**Task item:** Give back the full material exactly. Omit no line.
=== Begin Enclosure ===
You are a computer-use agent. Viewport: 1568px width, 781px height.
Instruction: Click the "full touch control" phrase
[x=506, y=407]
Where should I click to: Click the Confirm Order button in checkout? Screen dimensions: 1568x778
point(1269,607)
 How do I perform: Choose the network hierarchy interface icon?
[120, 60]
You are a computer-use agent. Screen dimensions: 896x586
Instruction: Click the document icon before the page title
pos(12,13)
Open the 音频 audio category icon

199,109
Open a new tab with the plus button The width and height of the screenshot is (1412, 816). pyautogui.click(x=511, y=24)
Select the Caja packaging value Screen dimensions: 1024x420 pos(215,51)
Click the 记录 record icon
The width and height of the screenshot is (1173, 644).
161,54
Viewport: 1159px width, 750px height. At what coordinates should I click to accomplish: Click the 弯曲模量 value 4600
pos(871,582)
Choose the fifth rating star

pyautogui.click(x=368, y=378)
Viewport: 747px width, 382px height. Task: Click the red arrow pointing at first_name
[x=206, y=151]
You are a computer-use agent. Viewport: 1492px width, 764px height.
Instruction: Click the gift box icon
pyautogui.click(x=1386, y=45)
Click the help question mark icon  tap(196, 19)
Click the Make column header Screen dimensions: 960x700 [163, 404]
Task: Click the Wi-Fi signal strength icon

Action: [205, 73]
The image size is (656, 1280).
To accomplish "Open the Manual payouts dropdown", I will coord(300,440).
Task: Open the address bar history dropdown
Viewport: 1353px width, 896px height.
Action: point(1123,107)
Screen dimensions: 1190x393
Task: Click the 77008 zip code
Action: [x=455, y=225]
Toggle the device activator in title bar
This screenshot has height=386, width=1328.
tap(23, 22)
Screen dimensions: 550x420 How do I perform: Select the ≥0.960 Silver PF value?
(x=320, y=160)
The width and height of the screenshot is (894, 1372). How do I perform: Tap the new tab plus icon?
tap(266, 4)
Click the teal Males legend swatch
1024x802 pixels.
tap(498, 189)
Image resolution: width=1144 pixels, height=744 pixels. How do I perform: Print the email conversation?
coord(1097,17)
=== End Enclosure ===
**Answer to this problem:**
You are a computer-use agent. Viewport: 1568px width, 781px height.
Instruction: Click the "full touch control" phrase
[x=506, y=407]
Where should I click to: Click the Confirm Order button in checkout? Screen dimensions: 1568x778
point(1269,607)
 How do I perform: Choose the network hierarchy interface icon?
[120, 60]
You are a computer-use agent. Screen dimensions: 896x586
Instruction: Click the document icon before the page title
pos(12,13)
Open the 音频 audio category icon

199,109
Open a new tab with the plus button The width and height of the screenshot is (1412, 816). pyautogui.click(x=511, y=24)
Select the Caja packaging value Screen dimensions: 1024x420 pos(215,51)
Click the 记录 record icon
The width and height of the screenshot is (1173, 644).
161,54
Viewport: 1159px width, 750px height. At what coordinates should I click to accomplish: Click the 弯曲模量 value 4600
pos(871,582)
Choose the fifth rating star

pyautogui.click(x=368, y=378)
Viewport: 747px width, 382px height. Task: Click the red arrow pointing at first_name
[x=206, y=151]
You are a computer-use agent. Viewport: 1492px width, 764px height.
Instruction: Click the gift box icon
pyautogui.click(x=1386, y=45)
Click the help question mark icon  tap(196, 19)
Click the Make column header Screen dimensions: 960x700 [163, 404]
Task: Click the Wi-Fi signal strength icon

Action: [205, 73]
The image size is (656, 1280).
To accomplish "Open the Manual payouts dropdown", I will coord(300,440).
Task: Open the address bar history dropdown
Viewport: 1353px width, 896px height.
Action: point(1123,107)
Screen dimensions: 1190x393
Task: Click the 77008 zip code
Action: [x=455, y=225]
Toggle the device activator in title bar
This screenshot has height=386, width=1328.
tap(23, 22)
Screen dimensions: 550x420 How do I perform: Select the ≥0.960 Silver PF value?
(x=320, y=160)
The width and height of the screenshot is (894, 1372). How do I perform: Tap the new tab plus icon?
tap(266, 4)
Click the teal Males legend swatch
1024x802 pixels.
tap(498, 189)
Image resolution: width=1144 pixels, height=744 pixels. How do I perform: Print the email conversation?
coord(1097,17)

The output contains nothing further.